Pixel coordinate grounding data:
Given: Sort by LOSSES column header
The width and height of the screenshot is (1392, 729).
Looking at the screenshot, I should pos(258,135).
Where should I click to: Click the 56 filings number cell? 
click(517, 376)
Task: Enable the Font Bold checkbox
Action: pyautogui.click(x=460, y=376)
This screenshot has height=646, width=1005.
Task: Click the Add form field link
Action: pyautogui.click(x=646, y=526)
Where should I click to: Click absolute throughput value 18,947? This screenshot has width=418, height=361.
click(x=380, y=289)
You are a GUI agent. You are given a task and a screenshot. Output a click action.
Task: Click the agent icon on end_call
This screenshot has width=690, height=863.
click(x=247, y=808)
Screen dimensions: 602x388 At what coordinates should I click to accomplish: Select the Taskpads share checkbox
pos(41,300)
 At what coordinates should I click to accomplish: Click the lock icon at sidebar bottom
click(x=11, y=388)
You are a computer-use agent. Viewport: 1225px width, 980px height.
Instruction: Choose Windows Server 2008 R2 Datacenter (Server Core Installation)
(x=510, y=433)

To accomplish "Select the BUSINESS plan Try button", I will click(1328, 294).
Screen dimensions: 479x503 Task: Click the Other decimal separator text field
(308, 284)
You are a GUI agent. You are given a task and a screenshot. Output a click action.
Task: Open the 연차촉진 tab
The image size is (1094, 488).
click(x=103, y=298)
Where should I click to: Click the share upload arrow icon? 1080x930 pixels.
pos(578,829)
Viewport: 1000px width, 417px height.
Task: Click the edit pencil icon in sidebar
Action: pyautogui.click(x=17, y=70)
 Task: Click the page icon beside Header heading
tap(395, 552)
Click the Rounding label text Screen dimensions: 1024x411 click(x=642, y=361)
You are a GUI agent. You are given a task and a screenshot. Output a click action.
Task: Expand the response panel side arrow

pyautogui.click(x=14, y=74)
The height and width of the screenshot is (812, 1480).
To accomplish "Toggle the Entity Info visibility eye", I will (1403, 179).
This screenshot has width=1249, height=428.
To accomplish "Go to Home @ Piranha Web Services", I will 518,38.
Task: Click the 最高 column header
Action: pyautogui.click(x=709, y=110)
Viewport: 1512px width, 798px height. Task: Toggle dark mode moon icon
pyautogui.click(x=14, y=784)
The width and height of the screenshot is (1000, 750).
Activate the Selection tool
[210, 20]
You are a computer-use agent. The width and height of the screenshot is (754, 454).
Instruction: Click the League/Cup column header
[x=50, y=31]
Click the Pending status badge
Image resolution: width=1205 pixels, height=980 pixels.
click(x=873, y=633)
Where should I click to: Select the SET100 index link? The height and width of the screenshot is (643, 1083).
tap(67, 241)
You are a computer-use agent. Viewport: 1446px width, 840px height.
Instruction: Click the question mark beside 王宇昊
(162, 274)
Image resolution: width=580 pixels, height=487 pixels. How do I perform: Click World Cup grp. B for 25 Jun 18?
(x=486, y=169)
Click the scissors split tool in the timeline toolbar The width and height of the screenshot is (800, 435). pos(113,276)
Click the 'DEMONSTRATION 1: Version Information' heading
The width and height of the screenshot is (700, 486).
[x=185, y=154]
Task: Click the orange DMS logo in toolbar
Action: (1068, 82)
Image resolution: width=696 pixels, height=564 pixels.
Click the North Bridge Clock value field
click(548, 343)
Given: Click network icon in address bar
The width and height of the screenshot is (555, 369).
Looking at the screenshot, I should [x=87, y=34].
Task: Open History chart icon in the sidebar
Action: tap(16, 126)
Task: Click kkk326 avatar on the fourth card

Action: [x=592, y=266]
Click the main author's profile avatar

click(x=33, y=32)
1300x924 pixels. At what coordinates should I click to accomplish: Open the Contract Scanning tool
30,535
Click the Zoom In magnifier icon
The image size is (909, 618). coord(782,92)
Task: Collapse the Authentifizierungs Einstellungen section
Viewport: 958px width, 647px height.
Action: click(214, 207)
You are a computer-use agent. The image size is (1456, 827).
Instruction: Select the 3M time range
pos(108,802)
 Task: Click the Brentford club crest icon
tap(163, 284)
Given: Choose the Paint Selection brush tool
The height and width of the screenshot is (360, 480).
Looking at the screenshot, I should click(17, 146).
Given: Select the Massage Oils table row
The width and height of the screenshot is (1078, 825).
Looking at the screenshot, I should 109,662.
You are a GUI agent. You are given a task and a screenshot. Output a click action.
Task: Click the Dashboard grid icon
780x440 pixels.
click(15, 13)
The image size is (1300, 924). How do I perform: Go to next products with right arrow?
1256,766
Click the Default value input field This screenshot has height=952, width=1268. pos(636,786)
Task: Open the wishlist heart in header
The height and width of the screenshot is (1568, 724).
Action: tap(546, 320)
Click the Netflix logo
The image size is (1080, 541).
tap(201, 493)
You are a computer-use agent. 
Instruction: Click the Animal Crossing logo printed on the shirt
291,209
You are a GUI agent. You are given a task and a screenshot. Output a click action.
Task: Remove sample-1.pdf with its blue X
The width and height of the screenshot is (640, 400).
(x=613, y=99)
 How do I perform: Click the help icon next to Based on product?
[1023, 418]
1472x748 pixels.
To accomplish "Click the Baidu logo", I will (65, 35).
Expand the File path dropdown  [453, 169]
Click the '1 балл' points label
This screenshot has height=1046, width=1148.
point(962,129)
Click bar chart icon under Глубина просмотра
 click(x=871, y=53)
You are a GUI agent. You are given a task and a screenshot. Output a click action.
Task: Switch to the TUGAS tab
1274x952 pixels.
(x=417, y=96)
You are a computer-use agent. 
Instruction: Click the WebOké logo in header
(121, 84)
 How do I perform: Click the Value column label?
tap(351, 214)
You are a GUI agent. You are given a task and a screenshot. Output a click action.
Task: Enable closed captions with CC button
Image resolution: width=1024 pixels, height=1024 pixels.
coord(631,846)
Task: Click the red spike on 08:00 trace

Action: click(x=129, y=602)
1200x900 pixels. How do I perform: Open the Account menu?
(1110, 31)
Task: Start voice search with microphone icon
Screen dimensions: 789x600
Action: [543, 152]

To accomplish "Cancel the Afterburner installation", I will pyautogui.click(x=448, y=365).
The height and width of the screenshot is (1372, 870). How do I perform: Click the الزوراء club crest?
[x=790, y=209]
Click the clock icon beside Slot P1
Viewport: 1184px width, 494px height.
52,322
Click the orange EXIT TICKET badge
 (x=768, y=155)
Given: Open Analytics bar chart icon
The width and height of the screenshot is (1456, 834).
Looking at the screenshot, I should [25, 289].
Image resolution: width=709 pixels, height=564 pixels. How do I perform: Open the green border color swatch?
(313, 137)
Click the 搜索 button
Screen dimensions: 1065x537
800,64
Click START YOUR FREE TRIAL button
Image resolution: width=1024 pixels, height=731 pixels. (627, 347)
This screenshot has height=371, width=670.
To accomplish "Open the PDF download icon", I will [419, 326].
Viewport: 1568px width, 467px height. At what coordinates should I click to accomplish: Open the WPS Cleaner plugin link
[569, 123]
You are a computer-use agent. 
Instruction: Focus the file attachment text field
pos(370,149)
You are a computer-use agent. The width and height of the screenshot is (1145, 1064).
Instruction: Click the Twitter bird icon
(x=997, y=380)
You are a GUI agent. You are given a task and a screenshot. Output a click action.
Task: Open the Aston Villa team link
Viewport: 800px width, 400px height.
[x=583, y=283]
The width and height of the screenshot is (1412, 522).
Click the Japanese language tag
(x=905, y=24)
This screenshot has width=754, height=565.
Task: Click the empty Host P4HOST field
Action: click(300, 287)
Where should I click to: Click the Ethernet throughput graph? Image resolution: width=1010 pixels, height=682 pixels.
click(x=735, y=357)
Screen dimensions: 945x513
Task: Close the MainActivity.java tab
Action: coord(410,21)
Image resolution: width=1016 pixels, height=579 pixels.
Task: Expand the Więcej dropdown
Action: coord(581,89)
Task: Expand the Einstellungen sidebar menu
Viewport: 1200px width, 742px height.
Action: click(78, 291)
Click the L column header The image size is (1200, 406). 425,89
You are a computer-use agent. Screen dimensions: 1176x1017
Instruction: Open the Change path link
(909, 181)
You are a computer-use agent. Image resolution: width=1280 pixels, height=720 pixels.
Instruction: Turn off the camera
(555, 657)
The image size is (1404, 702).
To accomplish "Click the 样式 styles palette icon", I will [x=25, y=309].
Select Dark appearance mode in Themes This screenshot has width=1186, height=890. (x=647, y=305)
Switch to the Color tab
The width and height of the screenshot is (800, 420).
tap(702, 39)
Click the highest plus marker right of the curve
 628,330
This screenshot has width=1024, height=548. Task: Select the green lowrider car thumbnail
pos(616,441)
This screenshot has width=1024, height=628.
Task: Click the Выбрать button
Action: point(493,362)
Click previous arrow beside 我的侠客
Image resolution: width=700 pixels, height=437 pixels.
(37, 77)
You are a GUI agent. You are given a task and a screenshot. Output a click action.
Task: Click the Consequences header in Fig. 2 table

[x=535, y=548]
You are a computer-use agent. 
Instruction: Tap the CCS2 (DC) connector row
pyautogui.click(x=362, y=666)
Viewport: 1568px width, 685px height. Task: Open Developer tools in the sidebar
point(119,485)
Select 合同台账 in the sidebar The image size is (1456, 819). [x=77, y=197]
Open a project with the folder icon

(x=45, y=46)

Exercise brief:
Filter the records above and copy every line that contains the word "Einstellungen".

Result:
Task: Collapse the Authentifizierungs Einstellungen section
Task: Expand the Einstellungen sidebar menu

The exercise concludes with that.